Note the zeros in the DietX-LitterY entries of this matrix. Recall that \(\text{var}(\widehat\beta) = \sigma^2 (X^T X)^{-1}\), so the zeros show that \((\widehat\gamma_2, \widehat\gamma_3, \widehat\gamma_4)\) and \((\widehat\tau_2, \widehat\tau_3)\) are independent – blocks and treatments are orthogonal.

A consequence of this orthogonality is that the following two ANOVAs are essentially the same even though the sequence of models fitted is different – the first two rows are just swapped, because of orthogonality.

`anova(lm(Gain ~ Litter + Diet, data = pigs)) # the same as done above`

```
## Analysis of Variance Table
##
## Response: Gain
## Df Sum Sq Mean Sq F value Pr(>F)
## Litter 3 1304 435 6.55 0.025 *
## Diet 2 1082 541 8.14 0.020 *
## Residuals 6 399 66
## ---
## Signif. codes: 0 '***' 0.001 '**' 0.01 '*' 0.05 '.' 0.1 ' ' 1
```

`anova(lm(Gain ~ Diet + Litter, data = pigs)) # Diet and Litter now in the opposite order`

```
## Analysis of Variance Table
##
## Response: Gain
## Df Sum Sq Mean Sq F value Pr(>F)
## Diet 2 1082 541 8.14 0.020 *
## Litter 3 1304 435 6.55 0.025 *
## Residuals 6 399 66
## ---
## Signif. codes: 0 '***' 0.001 '**' 0.01 '*' 0.05 '.' 0.1 ' ' 1
```

Treatment effects are separated from block effects in this orthogonal/complete design. The treatment effects (the Sum Sq for treatments) are not changed by having the block effects in the model. But the block effects do contribute to the estimate \(s^2\) of the error variance.

Suppose we had no records of which piglets were from which litter. Or suppose we had the litter information but we ignored it.

`anova(lm(Gain ~ Diet, data = pigs))`

```
## Analysis of Variance Table
##
## Response: Gain
## Df Sum Sq Mean Sq F value Pr(>F)
## Diet 2 1082 541 2.86 0.11
## Residuals 9 1703 189
```

This is fitting the model:

\[y_{ij} = \alpha + \tau_j + \epsilon_{ij}\] with \(\tau_1=0\). This is a *one-way analysis of variance* (there is one factor, just the diet variable).

In this analysis, diet is not significant.

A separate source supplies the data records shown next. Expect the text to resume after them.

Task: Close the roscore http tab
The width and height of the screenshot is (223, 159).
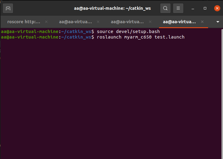Action: click(x=46, y=22)
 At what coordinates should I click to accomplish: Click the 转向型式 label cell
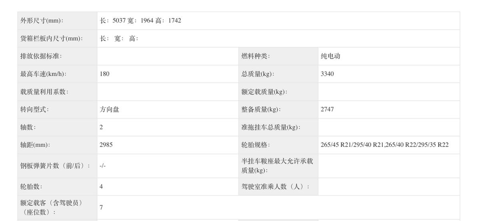(35, 109)
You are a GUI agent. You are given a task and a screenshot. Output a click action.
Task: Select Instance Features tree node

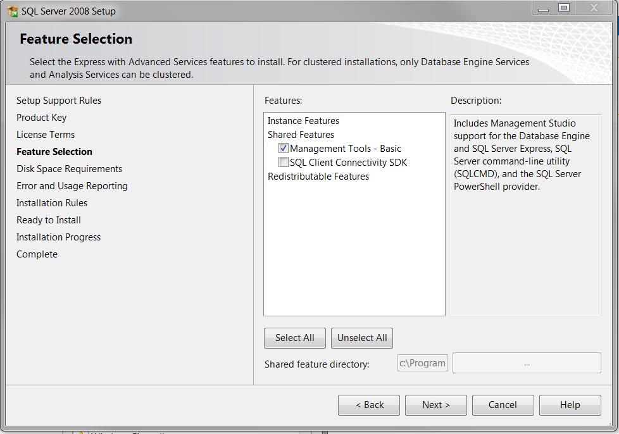(x=303, y=121)
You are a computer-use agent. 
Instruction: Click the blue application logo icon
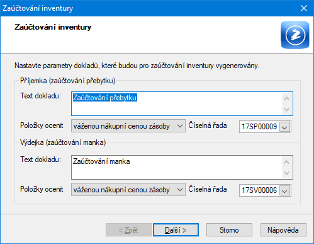[295, 35]
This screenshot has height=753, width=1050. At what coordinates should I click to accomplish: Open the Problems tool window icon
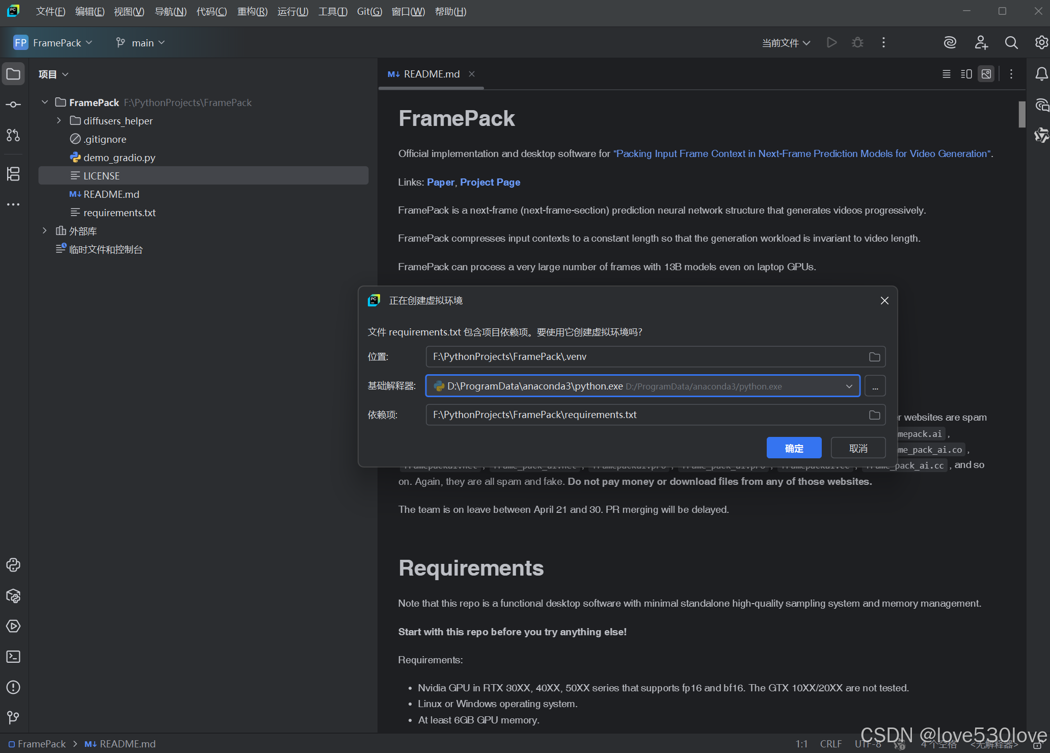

This is the “wrong analysis” in this case – Litter has been omitted when it should have been included. The estimate of \(\sigma^2\) is much higher in this case (189, was 66 previously). This feeds into the denominator of the F value, the resulting F value is small and not significant. We have “forgotten” to allow for a blocking effect (the different Litters) and this has made a critical difference.